[Pixel coordinate grounding data]
((

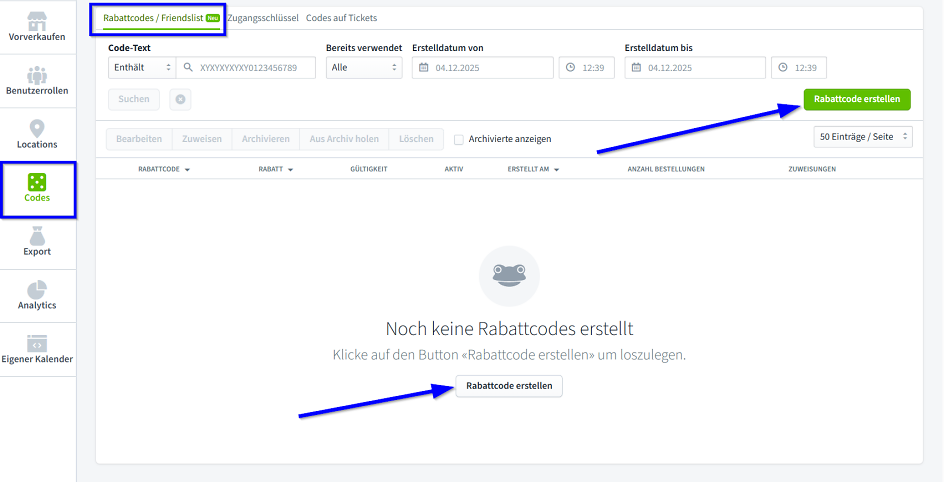Viewport: 944px width, 482px height.
Task: Click the Erstelldatum von date field
Action: [483, 68]
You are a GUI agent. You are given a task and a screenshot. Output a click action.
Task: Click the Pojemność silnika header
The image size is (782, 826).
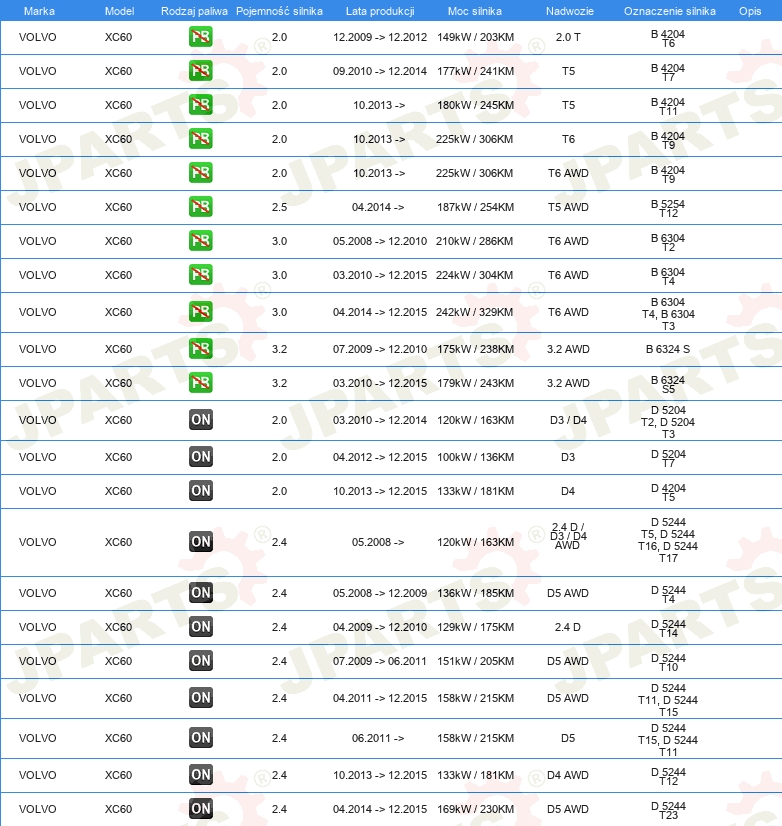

))

▸ **WHAT THE EXERCISE ASKS**:
Exactly the lines from the one that contains "You are a GUI" through the final line of the records above are needed, given again word for word, with every picture left out.

▸ **EXERCISE SOLUTION**:
You are a GUI agent. You are given a task and a screenshot. Output a click action.
Task: Click the Pojemność silnika header
The image size is (782, 826).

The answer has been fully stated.